Sunday, November 28, 2010

SCS2114 - Some Reading To Do On Your Way Out the Door

Technorati's State of the Blogosphere 2010: who bloggers are, how bloggers do it, and how much they make. Don't miss previous years' editions.

"The News About the Internet," the New York Review of Books' definitive look at how—at least as of summer, 2009—media and blogs interact and overlap.

"Cut This Story!" from the usually much wordier Atlantic. "One reason seekers of news are abandoning print newspapers for the Internet has nothing directly to do with technology. It’s that newspaper articles are too long."

"How Blogs are Becoming More Like Newspapers," from Gawker, one of the best blogs out there—and one that's been not undeservedly accused of being one of those parasites that David Simon is quoted slagging in the New York Review of Books article.

"What Exactly Is a Blog?" After an angry, confused email from a retired editor ("I still do not understand [blogs]. Nor do I like them"), The New York Times' public editor solicits The New York Times' managing editor to quickly defend how their paper uses blogs and blogging.
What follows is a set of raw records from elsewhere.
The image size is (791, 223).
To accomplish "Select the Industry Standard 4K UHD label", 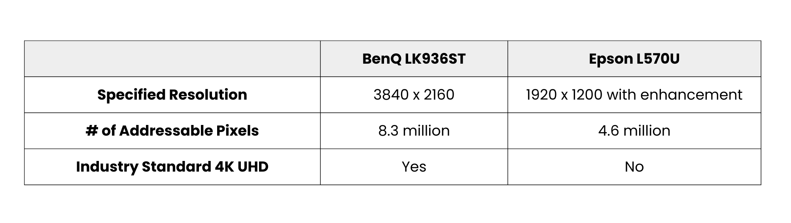I will pyautogui.click(x=172, y=167).
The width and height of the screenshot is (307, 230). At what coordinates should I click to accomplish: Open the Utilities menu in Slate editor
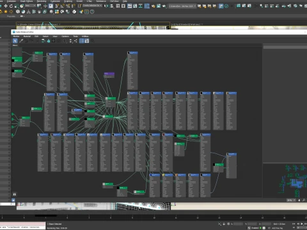pyautogui.click(x=85, y=36)

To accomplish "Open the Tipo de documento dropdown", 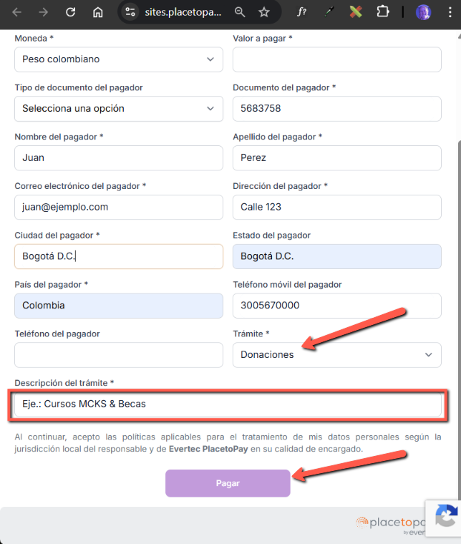I will 119,109.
"Clay Shirky: 'Paywall will underperform – the numbers don't add up,'" in The Guardian. One of the best thinkers about the internet thinks about the future of the internet and those in the media trying to take advantage of it.

And if you haven't yet, the Gene Weingarten Washington Post column and Ryerson Review of Journalism article, previously linked to here, are must-reads if you're interested in how the internet affects (or ruins, as it were) writing.